======== INFORMATION SHOWN ========
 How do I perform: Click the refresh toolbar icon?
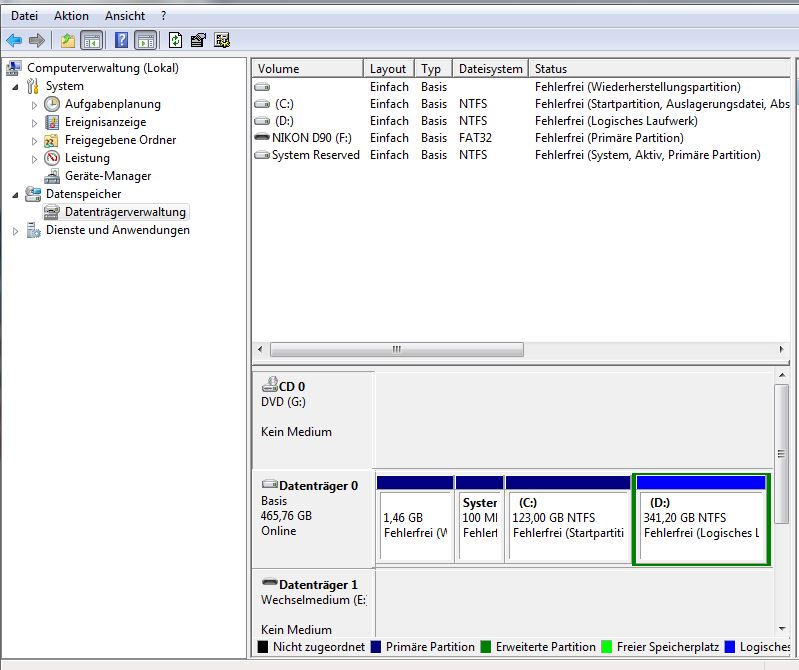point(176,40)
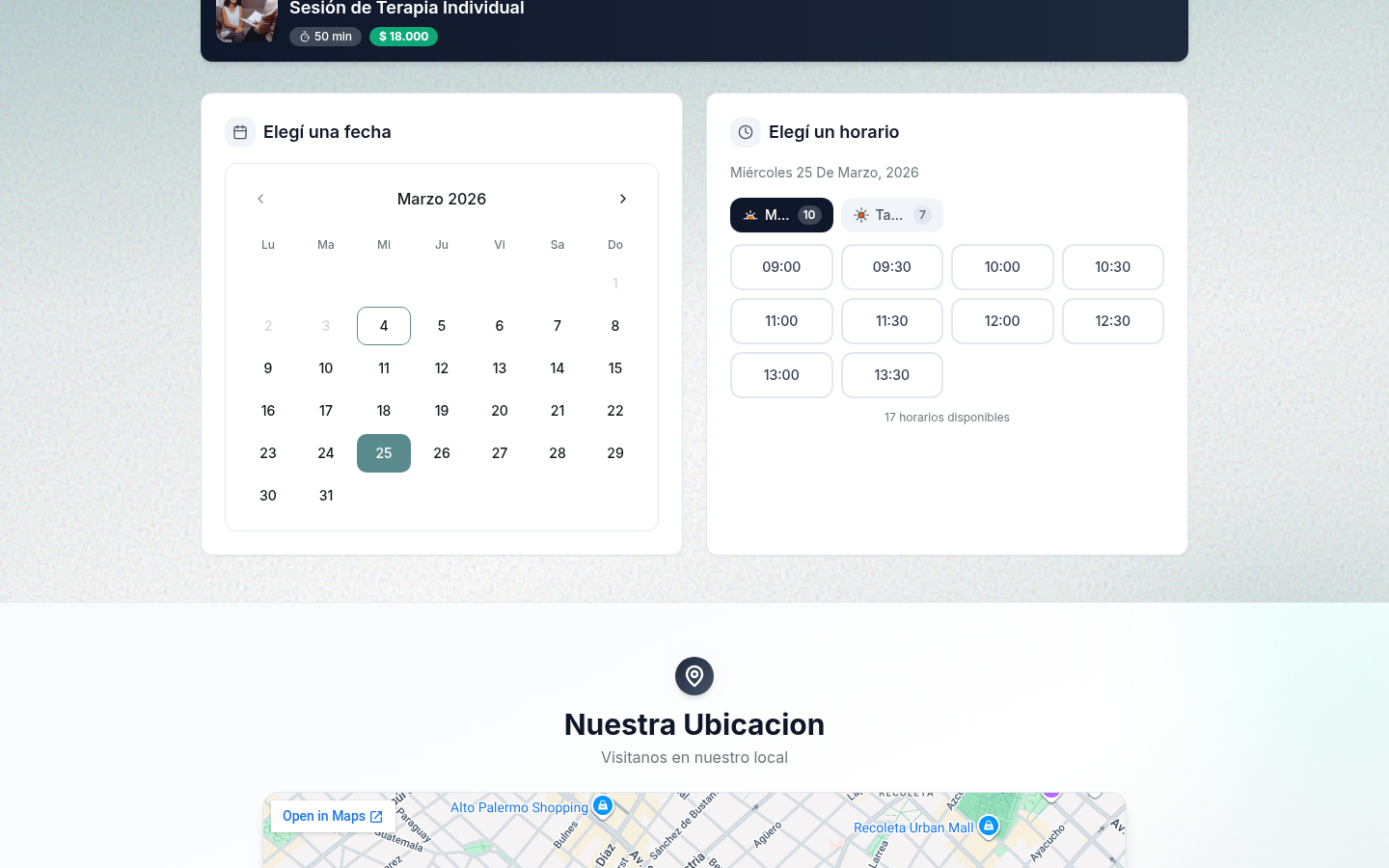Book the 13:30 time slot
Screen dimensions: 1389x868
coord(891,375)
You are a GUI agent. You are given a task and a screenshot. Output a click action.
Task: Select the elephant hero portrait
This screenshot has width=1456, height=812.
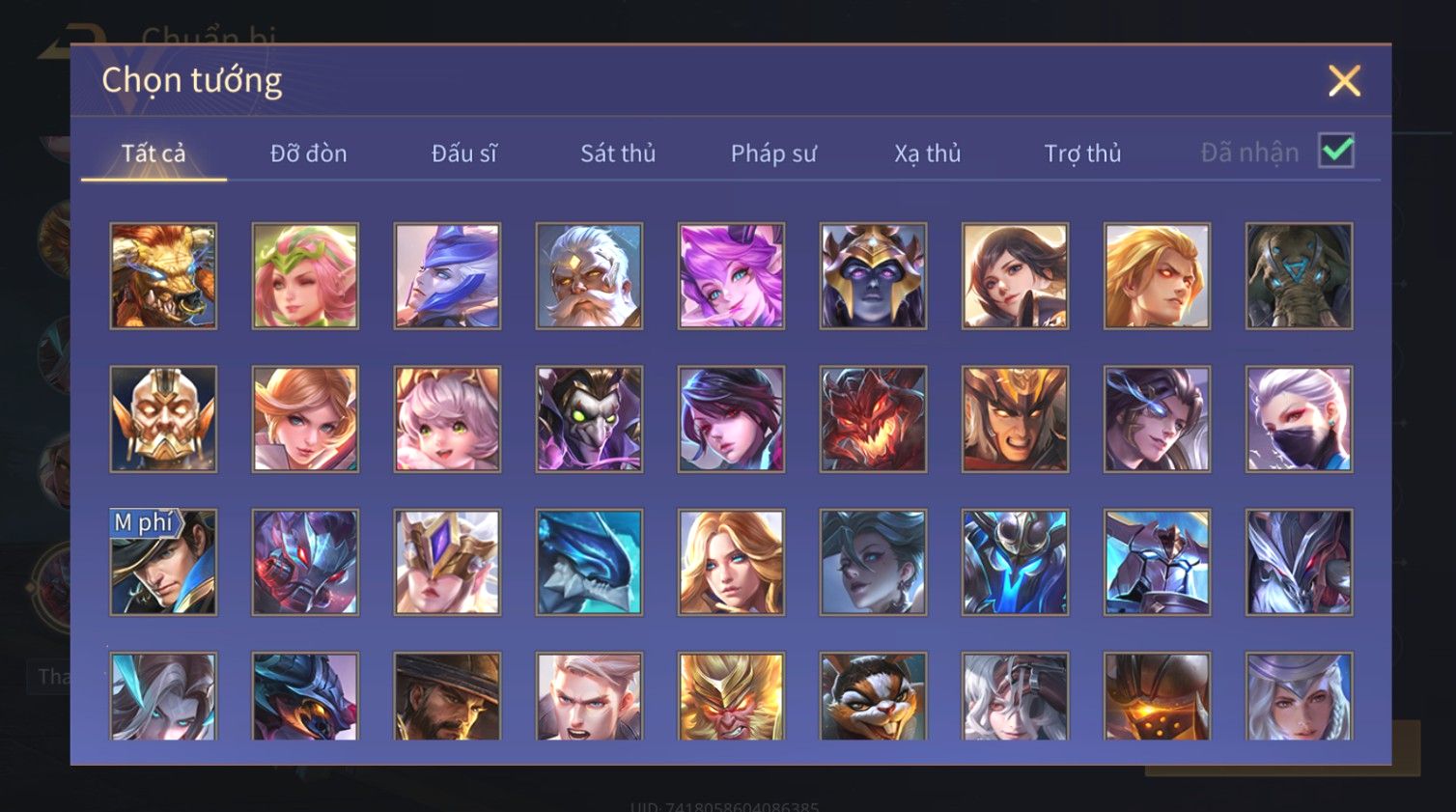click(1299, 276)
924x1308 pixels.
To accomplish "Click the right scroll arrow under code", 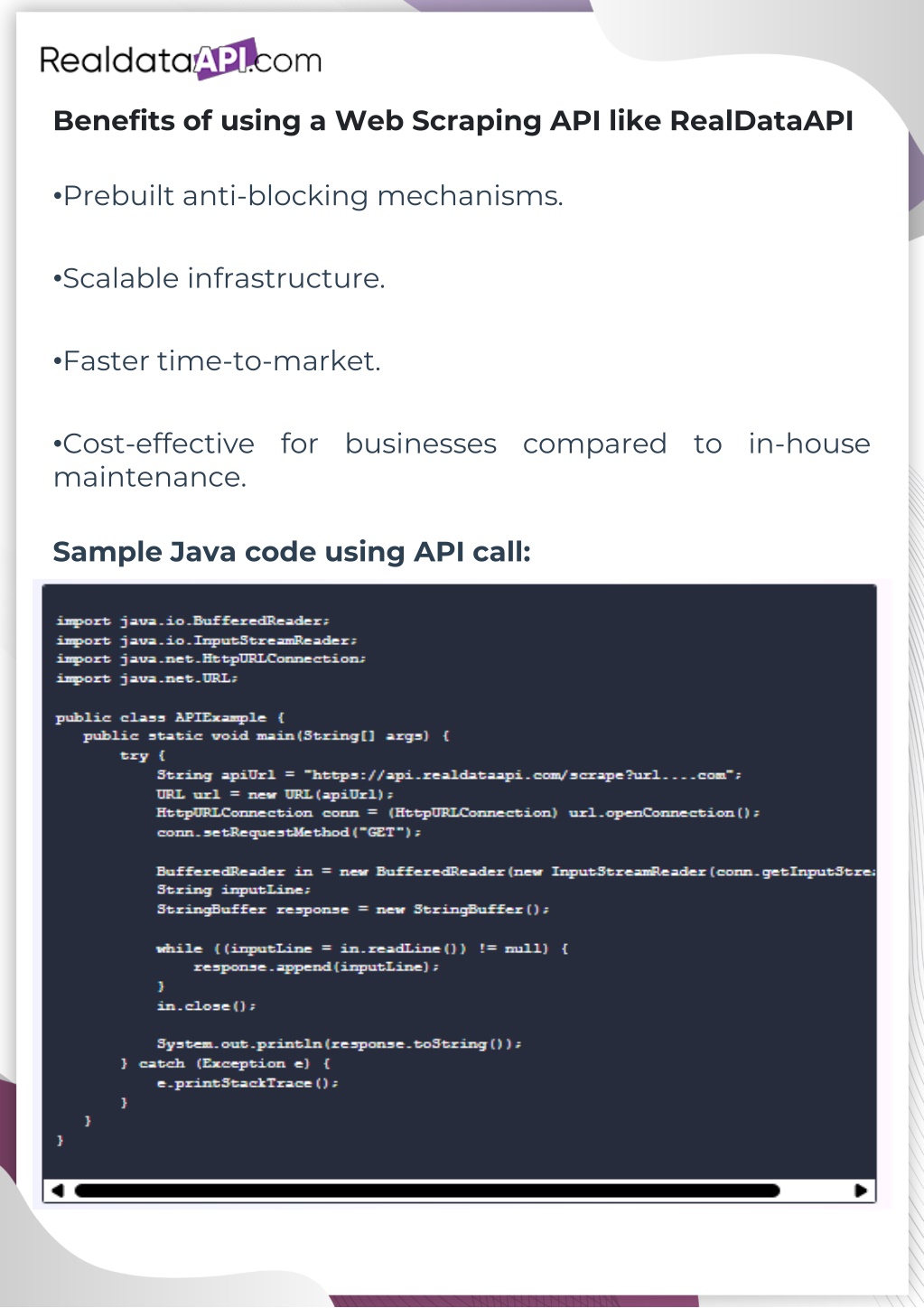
========
● **DIRECTIONS FOR THIS TASK**:
Write the data above out exactly. Leave out any pictures.

● **TASK OUTPUT**:
 How do I perform: Click the refresh toolbar icon?
point(176,40)
Book the 13:30 time slot
Screen dimensions: 1389x868
coord(891,375)
You are a GUI agent. You are given a task and a screenshot. Output a click action.
Task: Select the elephant hero portrait
This screenshot has width=1456, height=812.
click(1299, 276)
924x1308 pixels.
To accomplish "Click the right scroll arrow under code", 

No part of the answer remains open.